Have you ever toured the south of France?
Would you like to visit with a visionary artist, Alexander Wainwright?
After meeting Clea by chance that night in Paris, he is on his way to St. Maxime to visit his patron Jonathan Pryde, who has retained him to create stained glass
windows for his residence in Vence in the south of France.
At Pryde’s castle-like residence, he is surprised to meet many elderly people who are being cared for. This home is dedicated to the care of famous artists, writers, musicians, scientists and intellectuals.
But why do they insist they are free to leave at any time?
Come along! Alexander has just arrived and is about to meet Arthur Bollen, retired Professor of Physics from Caltech. Alex is delighted to hear the physicist say, “how can one stare into nature and not experience some feeling of the beyond. Alex replies, “I mean, I’ve always felt that there must be a strange and mysterious order to the universe.”
The Fate of Pryde [Chapter 11] A lesson in physics from an elegant crystal glass.

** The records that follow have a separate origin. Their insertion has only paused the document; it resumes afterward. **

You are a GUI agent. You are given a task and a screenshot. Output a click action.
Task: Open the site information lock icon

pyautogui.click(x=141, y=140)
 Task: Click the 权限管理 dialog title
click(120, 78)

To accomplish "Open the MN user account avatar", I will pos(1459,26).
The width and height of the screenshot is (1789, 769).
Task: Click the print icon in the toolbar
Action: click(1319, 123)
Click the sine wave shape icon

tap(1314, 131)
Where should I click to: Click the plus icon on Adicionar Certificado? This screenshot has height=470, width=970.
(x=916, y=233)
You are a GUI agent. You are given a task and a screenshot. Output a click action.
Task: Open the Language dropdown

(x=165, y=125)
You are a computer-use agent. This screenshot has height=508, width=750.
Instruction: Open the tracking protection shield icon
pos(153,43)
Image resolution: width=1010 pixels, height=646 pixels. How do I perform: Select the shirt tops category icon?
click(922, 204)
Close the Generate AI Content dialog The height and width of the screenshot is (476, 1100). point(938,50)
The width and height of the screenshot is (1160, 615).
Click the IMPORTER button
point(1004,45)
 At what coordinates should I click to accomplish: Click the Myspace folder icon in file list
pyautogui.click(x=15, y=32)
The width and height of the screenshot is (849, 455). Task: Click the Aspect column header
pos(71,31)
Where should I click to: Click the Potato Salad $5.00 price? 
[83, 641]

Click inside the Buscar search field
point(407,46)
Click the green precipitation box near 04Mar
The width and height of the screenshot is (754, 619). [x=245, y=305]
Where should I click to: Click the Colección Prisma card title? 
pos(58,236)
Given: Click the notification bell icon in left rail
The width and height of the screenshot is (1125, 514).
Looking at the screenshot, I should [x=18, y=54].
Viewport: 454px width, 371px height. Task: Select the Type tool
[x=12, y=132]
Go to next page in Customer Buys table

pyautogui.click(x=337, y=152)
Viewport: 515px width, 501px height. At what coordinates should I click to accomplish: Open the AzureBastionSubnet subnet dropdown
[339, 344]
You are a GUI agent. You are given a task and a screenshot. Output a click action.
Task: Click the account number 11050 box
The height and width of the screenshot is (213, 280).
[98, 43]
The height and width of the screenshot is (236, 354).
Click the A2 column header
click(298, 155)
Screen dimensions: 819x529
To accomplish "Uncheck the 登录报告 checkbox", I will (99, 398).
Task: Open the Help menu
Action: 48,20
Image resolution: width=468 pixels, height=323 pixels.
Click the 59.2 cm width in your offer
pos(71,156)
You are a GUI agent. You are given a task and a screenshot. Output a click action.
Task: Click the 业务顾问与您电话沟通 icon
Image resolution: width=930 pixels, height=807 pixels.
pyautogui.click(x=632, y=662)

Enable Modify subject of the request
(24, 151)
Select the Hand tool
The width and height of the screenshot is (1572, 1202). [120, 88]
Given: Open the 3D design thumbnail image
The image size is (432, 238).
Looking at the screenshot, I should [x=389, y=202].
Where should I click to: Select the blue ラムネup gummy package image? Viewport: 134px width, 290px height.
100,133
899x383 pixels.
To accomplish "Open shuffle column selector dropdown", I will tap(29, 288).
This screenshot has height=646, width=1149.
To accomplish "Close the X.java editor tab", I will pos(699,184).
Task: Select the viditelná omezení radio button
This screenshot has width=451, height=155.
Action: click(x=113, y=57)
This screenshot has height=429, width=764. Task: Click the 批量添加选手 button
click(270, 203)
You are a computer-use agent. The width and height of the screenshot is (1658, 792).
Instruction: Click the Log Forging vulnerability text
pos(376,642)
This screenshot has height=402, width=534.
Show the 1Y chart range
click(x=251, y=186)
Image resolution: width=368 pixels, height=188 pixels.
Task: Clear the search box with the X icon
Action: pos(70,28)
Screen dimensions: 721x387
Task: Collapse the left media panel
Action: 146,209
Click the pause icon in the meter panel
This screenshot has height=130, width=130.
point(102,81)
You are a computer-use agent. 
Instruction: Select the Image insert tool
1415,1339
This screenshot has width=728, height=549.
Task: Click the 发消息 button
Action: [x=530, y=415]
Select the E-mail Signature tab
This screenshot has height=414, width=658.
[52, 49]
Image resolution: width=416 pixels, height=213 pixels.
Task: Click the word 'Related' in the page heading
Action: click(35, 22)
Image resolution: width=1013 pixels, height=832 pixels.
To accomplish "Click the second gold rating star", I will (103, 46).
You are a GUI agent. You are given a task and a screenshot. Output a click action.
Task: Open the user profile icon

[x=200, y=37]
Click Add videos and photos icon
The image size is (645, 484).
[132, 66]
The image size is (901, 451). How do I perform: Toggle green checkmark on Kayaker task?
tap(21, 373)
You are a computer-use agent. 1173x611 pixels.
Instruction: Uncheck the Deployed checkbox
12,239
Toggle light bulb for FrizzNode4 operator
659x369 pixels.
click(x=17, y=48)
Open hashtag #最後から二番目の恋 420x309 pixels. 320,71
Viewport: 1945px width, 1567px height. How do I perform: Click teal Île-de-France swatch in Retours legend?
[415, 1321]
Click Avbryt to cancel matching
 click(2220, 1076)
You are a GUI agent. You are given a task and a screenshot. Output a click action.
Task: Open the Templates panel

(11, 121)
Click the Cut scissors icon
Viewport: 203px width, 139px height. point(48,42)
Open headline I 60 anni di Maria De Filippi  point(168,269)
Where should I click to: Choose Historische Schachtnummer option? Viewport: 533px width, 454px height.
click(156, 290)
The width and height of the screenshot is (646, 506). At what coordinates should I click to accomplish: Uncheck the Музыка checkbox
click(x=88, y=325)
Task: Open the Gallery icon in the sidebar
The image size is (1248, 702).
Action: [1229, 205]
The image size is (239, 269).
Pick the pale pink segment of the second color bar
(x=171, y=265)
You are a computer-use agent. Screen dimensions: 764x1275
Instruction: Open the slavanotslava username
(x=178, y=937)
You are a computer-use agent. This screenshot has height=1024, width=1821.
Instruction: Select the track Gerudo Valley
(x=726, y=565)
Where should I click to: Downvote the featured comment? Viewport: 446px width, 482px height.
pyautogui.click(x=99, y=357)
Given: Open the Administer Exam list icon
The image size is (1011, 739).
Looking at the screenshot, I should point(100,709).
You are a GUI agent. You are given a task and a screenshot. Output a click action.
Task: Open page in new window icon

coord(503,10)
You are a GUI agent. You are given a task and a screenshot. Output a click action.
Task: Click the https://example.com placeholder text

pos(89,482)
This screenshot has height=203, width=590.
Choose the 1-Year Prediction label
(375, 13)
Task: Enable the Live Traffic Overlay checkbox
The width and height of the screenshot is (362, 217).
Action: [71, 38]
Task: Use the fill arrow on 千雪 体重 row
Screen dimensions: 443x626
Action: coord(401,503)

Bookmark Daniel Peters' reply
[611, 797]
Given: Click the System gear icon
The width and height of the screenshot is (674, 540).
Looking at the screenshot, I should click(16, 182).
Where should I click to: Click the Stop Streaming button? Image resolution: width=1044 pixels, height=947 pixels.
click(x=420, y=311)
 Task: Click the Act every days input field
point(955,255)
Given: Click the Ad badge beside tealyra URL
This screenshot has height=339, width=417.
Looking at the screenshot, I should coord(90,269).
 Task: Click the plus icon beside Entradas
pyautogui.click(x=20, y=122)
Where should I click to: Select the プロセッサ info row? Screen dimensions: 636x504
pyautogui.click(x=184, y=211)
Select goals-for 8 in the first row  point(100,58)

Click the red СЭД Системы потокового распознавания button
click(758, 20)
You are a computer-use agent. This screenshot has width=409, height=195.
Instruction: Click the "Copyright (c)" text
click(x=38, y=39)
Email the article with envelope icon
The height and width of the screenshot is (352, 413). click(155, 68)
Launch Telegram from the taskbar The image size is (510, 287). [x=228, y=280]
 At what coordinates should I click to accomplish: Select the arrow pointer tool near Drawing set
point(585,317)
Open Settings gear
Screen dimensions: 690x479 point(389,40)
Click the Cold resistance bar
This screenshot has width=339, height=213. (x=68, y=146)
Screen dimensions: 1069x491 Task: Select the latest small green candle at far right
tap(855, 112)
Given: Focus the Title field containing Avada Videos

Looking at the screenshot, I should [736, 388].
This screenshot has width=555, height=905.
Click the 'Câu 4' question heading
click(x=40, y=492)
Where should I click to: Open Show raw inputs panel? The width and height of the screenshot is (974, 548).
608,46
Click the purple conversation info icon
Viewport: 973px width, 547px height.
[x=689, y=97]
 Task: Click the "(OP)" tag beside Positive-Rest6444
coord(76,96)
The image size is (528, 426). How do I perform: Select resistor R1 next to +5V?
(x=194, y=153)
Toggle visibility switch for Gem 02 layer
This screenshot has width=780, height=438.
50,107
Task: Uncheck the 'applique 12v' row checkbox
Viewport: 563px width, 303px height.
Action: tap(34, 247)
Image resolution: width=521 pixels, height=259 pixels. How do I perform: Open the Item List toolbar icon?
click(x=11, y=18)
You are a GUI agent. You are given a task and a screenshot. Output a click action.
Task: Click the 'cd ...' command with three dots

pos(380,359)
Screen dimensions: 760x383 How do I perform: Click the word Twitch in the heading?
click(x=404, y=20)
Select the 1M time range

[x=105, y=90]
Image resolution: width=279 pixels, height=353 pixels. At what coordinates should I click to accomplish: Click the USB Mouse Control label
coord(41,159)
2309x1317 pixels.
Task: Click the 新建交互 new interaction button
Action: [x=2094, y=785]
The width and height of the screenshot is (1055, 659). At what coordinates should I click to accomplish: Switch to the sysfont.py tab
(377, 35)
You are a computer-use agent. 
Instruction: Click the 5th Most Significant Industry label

As Alex approached, the light of a massive chandelier was switched on in a large glassed in portion of the building. As he climbed up the hill, he thought it might be an indoor swimming pool or a conservatory. Leaded windows were thrown open. From within came piano music. Whoever was playing was blessed with much energy and skill. A Chopin Mazurka raced forth from what must surely be a wonderful grand piano. Who could be playing?
Alex found a door and entered the room about forty feet long. With its various groupings of chesterfields, chairs and tables, it looked like the lobby of a grand hotel. At the far end, was the grand piano. Alex could just make out the top of a man’s head.
Alexander walked the length of the conservatory. “Good evening, sir. I was entranced by your playing. You have such skill and energy.”
The man stopped and looked up at Alex with alarm in his great bulbous eyes. His expression was that of a skeptic, who was puzzled by the meaning of the world around him. His old-fashioned necktie dangled from his collar. He wore a vest with hisainwright.” Alex shook the man’s hand. shirt sleeve.
“I am Arthur J. Bollen.”
“You do play beautifully. Will you play some more?”
Bollen winked. “How about something different. How about some Ragtime. Maybe The Maple Leaf Rag…Scott Joplin?”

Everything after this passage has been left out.